■ Goals ■
1) Answer these about the article on the Abilene library book dispute:
(a) How many adults attended the Monday afternoon advisory board meeting?
(b) How many copies of "Let's Talk About It" does the library have?
(c) About how many books were reportedly identified by those who want to see change?
2) Could you carry on writing the article on the Abilene library book dispute from the point where it stops?

■ Document section ■
>>>
Book battle burning over sexually explicit items in Abilene's public library system

·11 min read

A firestorm over books identified as sexually explicit and aimed at teenage or younger readers is boiling over.

A group of 62 adults attended a Monday afternoon Abilene Public Library advisory board meeting, many concerned that these books could get into the hands of children, though some who attended spoke in favor of protecting the books and keeping them openly on shelves.

A total of 32 people spoke at the Abilene Public Library's South Branch, said Julee Hatton, who heads the city's library system.

The library's board approved a policy that places more onus on parents, also voting to creating a three-person committee to review a single book whipping up the greatest winds of discontent.

The parental policy is under review by the city attorney’s office to see if it requires a vote of the Abilene City Council to approve or can be activated via the board’s vote.

Let's talk about 'Let's Talk About It'

The book to be reviewed is “Let’s Talk About It: The Teen’s Guide to Sex, Relationships and Being a Human" by Erika Moen and Matthew Nolen.

Written in a graphic novel format, the book is targeted at teens and contains often explicit illustrations and text detailing topics ranging from gender and sexuality to masturbation, safe sex, sexting, "kinks, fantasies and porn" and how to deal with rejection.

The library has a sole copy of "Let's Talk About It," Hatton said. The book currently is checked out, according to its online card catalog.

It is believed to be in constant check-out by those opposed to its current display at the library.

It's one of about 100 books reportedly identified by those who want to see change, each dealing with human sexuality. Advocates want these books placed in a sequestered section, requiring an adult to check out the materials for minors.

Those concerned about the allegedly explicit materials say they aren't satisfied with the board's measures and want a broader representation by members of the community to decide what gets in the library.
<<<
■ Recorded data ■
>>>
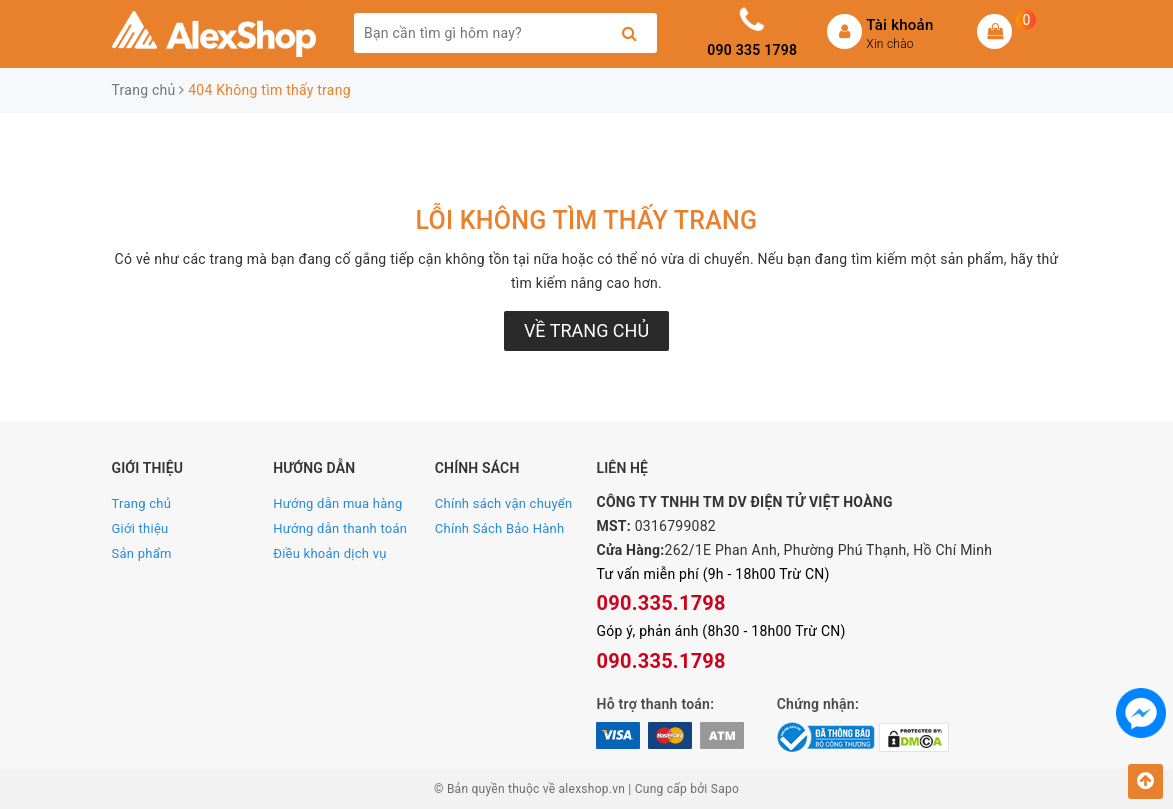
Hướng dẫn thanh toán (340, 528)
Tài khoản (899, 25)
<<<
■ Responses by task ■
1)
(a) 62
(b) One
(c) About 100

2)
They also aren't happy with the parental-use policy, saying the library itself should more directly partner with parents to police materials.

The Reporter-News has requested a copy of the list of books advocates want to be moved, but a list was not provided as of deadline.

More:Abilene City Council hears arguments pro and con on LGBTQ materials in libraries

Being reconsidered

“Let’s Talk About It” will undergo a process known as “reconsideration,” which allows those who find a library item objectionable to complain.

A form provided by the library asks:

  • Has the complaining party has reviewed the item in full?

  • What was found to be objectionable?

  • What "harmful effects" might result from its use, among other questions, such as if the item contains any instructional, literary or self-development value.

Julee Hatton, the director of the Abilene Public Library, answers questions about book selection in the library's catalog and how they are evaluated during a city council meeting June 9.
Julee Hatton, the director of the Abilene Public Library, answers questions about book selection in the library's catalog and how they are evaluated during a city council meeting June 9.

Committee members reviewing the book will consist of the board's chairman, who will appoint two other members to serve. The composition of the committee likely will be determined in the next week, Hatton said.

The board also passed a parental responsibility policy, without amendments, which states parents and legal guardians are responsible for their children's behavior, safety and welfare and that library staff can't act in the place of a parent.

The policy states children and teens may borrow or use any materials, resources or services in the library, except for items that only be can borrowed by those over the age of 18.

Those include games and STEAM (Science, Technology, Engineering, Art and Math) kits, designed to stimulate critical thinking and creativity skills.

The policy places responsibility on parents to determine what is age-appropriate for their children and to monitor the use of resources.

The library will not limit children to the use of books in the children's section as "these materials may not meet the needs and interest of all children." It says parents and guardians should talk to children and teens about the types of materials they think or suitable to borrow or access.

Children and teens may have their own library cards, the policy states, though parents and guardians are responsible financially for equipment and items checked out. It further states parents should ideally be present to supervise use of library equipment, including copiers, computers and laptops.

This book is 'pornography'

Parent Ryan Goodwin identifies as just one voice among the loose coalition of individuals, mostly made up of parents and grandparents, he said, who have spoken in recent weeks with concerns regarding library materials.

To Goodwin and others who support the cause, one word defines "Let's Talk About It," he said.

"Pornography," he said. It's geared toward minors, something he and others have said directly contradicts the state’s penal code.

Like others, Goodwin said the book "should have actually never been in our library.”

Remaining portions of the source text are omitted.